中国、ロボット5カ年計画発表 年20%成長めざす

【北京=多部田俊輔】中国政府は28日、今後5カ年のロボット産業発展計画を発表した。2025年までに世界の先進レベルに追いつき、同産業全体の売上高について年率20%を超える成長を目標に掲げた。米中対立の長期化をにらみ、国際競争力を持つ世界大手をつくりだし、米国の経済制裁に影響されない「製造強国」をめざす。
産業政策を担う工業情報化省などが中心となって計画をまとめた。20年の全体の売上高は1000億元(約1兆8000億円)に達したが、基礎的な技術力や高い技術水準を備えた製品の生産に弱みがあることから、ロボット産業の技術革新の能力を高めることを目標にした。

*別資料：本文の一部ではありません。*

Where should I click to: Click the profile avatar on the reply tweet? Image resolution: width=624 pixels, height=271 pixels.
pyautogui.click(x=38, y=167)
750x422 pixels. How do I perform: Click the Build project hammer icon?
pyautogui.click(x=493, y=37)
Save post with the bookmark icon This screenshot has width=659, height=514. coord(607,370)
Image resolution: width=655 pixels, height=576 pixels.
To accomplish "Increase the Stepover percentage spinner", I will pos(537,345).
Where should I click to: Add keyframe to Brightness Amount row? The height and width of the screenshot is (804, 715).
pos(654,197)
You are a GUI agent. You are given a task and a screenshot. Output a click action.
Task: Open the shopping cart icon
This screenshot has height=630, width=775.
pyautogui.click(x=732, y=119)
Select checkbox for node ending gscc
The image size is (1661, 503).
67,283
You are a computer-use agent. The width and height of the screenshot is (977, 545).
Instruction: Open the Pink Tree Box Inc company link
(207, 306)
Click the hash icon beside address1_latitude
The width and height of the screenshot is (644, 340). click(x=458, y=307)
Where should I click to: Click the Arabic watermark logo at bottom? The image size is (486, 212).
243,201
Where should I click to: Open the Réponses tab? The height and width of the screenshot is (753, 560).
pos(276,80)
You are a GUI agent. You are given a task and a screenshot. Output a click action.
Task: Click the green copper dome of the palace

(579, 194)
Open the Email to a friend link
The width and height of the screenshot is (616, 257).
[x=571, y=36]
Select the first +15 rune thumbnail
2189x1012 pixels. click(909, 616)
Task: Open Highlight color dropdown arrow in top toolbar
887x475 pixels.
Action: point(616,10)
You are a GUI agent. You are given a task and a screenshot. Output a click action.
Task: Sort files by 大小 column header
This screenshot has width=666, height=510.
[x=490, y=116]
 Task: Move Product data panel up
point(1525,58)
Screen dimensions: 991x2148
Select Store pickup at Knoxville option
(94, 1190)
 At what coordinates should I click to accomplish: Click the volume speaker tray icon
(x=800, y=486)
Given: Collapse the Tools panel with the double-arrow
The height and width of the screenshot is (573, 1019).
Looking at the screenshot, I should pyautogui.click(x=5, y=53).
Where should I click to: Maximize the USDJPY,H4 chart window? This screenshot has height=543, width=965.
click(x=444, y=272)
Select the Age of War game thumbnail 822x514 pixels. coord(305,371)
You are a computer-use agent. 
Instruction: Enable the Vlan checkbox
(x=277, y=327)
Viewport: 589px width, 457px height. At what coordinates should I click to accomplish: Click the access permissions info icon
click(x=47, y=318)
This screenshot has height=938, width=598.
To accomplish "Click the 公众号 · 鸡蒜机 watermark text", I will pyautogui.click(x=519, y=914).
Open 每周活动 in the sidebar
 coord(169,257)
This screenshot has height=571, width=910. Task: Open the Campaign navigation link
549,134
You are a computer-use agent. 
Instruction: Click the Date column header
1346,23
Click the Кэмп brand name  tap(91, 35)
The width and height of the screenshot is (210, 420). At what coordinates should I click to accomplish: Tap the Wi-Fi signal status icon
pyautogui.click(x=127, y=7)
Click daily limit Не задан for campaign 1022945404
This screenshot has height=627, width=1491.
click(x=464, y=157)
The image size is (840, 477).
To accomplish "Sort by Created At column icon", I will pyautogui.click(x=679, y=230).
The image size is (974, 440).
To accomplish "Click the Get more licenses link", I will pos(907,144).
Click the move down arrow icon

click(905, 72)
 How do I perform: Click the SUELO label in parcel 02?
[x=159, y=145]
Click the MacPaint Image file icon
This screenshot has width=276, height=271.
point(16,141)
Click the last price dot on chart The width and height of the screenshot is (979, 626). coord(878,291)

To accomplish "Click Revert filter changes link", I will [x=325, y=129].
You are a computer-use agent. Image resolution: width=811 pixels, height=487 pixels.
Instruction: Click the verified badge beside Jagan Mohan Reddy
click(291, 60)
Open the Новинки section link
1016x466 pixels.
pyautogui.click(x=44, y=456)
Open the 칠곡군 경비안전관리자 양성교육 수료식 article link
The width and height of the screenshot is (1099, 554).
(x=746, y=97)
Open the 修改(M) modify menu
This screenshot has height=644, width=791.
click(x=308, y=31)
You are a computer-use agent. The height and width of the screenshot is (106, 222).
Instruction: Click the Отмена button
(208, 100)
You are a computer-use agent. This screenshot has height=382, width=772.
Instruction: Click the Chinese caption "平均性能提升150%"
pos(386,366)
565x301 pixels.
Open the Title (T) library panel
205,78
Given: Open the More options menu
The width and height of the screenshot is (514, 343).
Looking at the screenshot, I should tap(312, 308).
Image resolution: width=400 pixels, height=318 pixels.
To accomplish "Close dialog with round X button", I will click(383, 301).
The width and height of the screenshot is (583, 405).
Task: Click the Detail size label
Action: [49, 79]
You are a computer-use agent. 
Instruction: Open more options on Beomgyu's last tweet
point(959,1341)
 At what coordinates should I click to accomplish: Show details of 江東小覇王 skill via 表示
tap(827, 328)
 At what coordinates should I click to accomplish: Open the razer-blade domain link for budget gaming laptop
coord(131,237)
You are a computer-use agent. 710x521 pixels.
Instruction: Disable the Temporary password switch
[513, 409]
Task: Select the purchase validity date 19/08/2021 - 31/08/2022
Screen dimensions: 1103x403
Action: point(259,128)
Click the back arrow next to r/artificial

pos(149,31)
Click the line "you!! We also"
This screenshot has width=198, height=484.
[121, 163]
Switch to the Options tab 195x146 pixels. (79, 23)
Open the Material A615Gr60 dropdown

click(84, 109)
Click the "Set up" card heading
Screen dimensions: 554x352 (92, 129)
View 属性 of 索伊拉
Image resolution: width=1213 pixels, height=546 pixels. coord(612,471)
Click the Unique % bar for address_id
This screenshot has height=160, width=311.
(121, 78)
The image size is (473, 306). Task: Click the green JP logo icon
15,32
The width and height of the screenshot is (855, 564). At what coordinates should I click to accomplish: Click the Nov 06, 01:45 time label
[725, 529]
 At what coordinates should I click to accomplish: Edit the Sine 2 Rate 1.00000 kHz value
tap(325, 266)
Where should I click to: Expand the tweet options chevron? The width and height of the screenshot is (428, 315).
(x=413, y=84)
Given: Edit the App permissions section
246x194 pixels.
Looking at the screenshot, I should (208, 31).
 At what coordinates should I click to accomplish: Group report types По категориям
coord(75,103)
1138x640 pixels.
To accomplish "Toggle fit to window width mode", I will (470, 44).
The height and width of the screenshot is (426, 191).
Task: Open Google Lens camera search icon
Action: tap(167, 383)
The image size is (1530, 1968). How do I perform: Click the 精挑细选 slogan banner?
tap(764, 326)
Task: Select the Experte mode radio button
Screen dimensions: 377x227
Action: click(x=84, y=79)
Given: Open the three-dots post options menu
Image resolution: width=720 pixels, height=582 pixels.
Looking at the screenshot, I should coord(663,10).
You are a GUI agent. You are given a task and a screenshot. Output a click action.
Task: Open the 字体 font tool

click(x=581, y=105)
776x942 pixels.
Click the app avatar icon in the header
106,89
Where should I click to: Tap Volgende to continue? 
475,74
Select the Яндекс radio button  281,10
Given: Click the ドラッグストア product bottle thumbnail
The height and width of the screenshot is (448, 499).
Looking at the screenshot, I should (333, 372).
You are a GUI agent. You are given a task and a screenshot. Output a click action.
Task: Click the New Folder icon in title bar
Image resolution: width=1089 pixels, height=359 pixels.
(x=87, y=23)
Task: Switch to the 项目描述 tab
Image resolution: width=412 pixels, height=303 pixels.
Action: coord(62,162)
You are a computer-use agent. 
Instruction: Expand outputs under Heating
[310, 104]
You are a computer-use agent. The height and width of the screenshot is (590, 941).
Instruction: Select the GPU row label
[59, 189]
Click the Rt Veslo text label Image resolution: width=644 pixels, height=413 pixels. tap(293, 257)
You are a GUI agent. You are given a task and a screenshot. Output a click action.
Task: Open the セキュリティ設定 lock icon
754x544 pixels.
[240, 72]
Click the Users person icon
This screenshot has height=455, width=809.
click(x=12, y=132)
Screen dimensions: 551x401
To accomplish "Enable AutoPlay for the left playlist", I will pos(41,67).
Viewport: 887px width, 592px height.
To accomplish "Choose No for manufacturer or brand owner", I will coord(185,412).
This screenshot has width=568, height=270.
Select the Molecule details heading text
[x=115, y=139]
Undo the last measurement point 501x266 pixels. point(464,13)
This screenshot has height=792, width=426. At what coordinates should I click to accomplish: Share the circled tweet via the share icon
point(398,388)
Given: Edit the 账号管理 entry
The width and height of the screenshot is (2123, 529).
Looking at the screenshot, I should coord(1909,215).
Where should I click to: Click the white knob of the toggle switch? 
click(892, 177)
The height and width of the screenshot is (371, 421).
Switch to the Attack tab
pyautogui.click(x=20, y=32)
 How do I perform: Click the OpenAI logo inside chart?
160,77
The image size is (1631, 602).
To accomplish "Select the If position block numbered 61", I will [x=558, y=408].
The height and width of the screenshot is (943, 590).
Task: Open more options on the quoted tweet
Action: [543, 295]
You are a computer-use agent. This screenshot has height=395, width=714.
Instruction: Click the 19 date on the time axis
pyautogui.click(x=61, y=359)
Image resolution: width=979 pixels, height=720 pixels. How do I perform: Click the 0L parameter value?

具体的には、大手企業を中心に再編・統合を支援し、国際競争力を高める。産学官の連携を強化して材料や中核部品などのレベル向上をめざし、金融支援も行う。米中対立で経済安全保障の観点が重要になっていることから、サプライチェーン(供給網)の多元化も進める。
ロボットを工業、サービス、特殊型の3分類にして成長戦略を示した。工業ロボットでは自動車、航空宇宙、交通、半導体など製造分野を中心に開発に力を入れる。サービス型ロボットでは、手術などの医療用のほか、農業や鉱業、建築現場向けなどを強化する。特殊ロボットでは暴動対応や治安向けなどに注力する。
用途開発では、自動車、電子機器、機械、建材、医薬、物流、教育などを引き続き強化する分野に選んだ。これから用途開発を本格的に開拓する分野としては、鉱山、石油、農業、電力、建築、航空、宇宙、船舶、原子力、治安などを挙げた。